▶ Extract to read

Albemarle Corp, Livent Corp and other producers are scrambling to make more lithium, but some analysts worry the recent price jump will not spur a big enough expansion to meet a planned wave of new EV models by mid-decade.
Since January, General Motors Co, Ford Motor Co LG Energy Solution and SK Innovation Co, along with other automakers and battery parts manufacturers, have said they will spend billions of dollars on EV plants.
U.S. President Joe Biden has proposed spending $174bn to boost EV sales and infrastructure. The European Union has similar plans, part of a rush to catch up with global EV leader China.
Those moves have helped an index of lithium prices jump 59 percent since April 2020, according to data from Benchmark Mineral Intelligence, a commodity pricing provider.
The rising demand “reflects what feels like a real and fundamental turning point in our industry,” said Paul Graves, chief executive of Livent Corp, which supplies Tesla Inc. On Monday, it said it would more than double its annual lithium production to 115,000 tonnes.
Graves warned, though, that “it will be a challenge for the lithium industry to produce sufficient qualified material in the near and medium term.”
Albemarle, the world’s largest lithium producer, aims to double its production capacity to 175,000 tonnes by the end of the year when two construction projects are complete. Albemarle's Q1 profit beat expectations thanks to rising lithium prices. Chile’s SQM, the No. 2 producer, said its goal to expand production of lithium carbonate by 71 percent to 120,000 tonnes should be complete by December.
Australia’s Orocobre is paying $1.4 billion for smaller rival Galaxy Resources, a strategy designed to boost scale and help it grow faster in regions closer to customers.

▶ Required task
Continue the lithium supply article from its last paragraph. The data shown next comes from another source.

▶ Record extracts
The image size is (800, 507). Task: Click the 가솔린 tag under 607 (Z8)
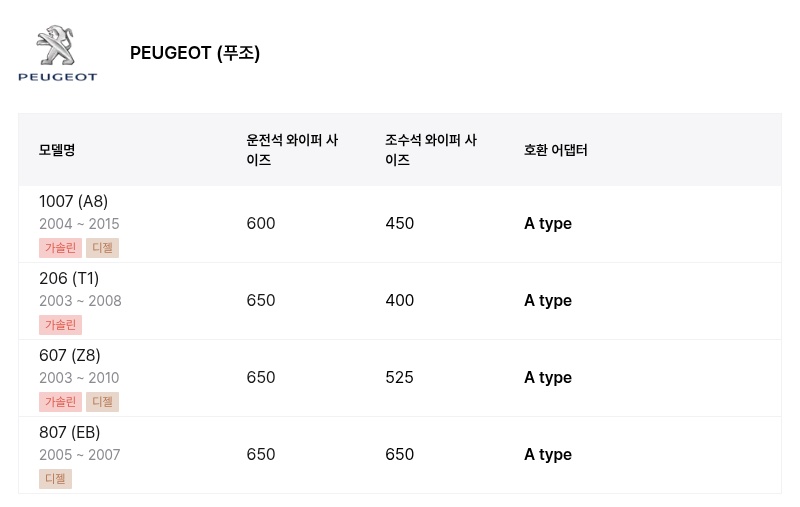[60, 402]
* * *
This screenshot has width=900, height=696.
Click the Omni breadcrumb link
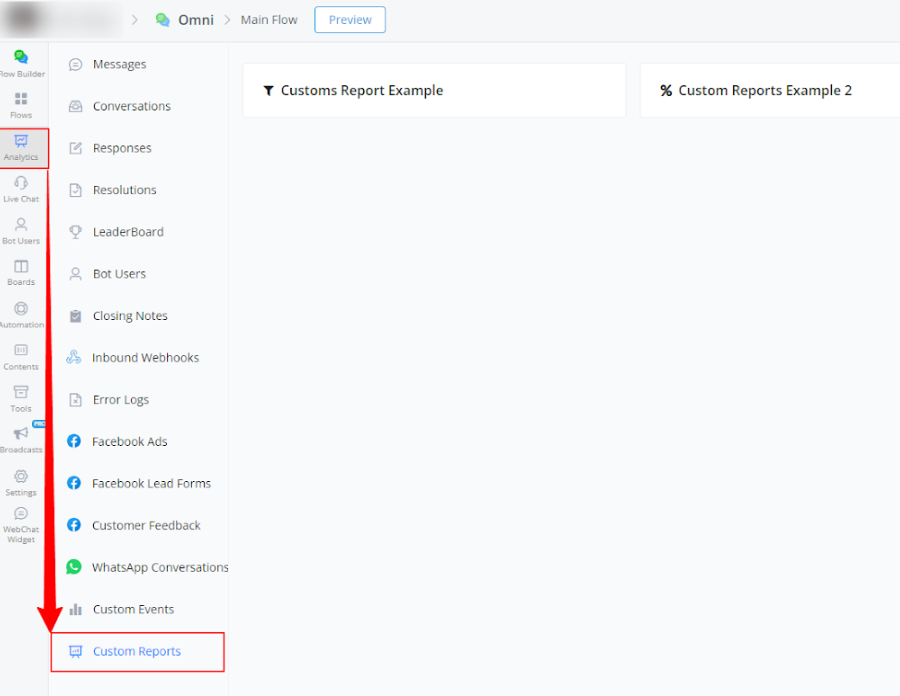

▶ Exercise result
“The next few years are going to be critical in terms of whether there’s enough available lithium supply, and that’s why you’re starting to see commodity prices start to ramp,” said Chris Berry, an independent lithium industry consultant.
The price gains helped Albemarle and other major producers, including China’s Ganfeng Lithium Co and SQM, post big gains in first-quarter profit and boost forecasts for the year.
Even China’s Tianqi Lithium Corp, saddled with debt due to years of low lithium prices, signaled that recovering demand should help it swing to a profit this year.
Forecasts call for demand for the white metals to surge from about 320,000 tonnes annually last year to more than 1 million tonnes annually by 2025, when many automakers plan to launch new EV fleets, according to Benchmark.
Still, demand is expected to outstrip supply in 2025 by more than 200,000 tonnes, so lithium prices may need to rise to encourage producers to build more mines. That could boost the prices consumers pay for EVs. “Companies across the lithium-ion supply chain are in the best position they’ve been in for the last 5 years,” said Pedro Palandrani of the Global X Lithium & Battery Technology ETF , which has doubled in value in the past year.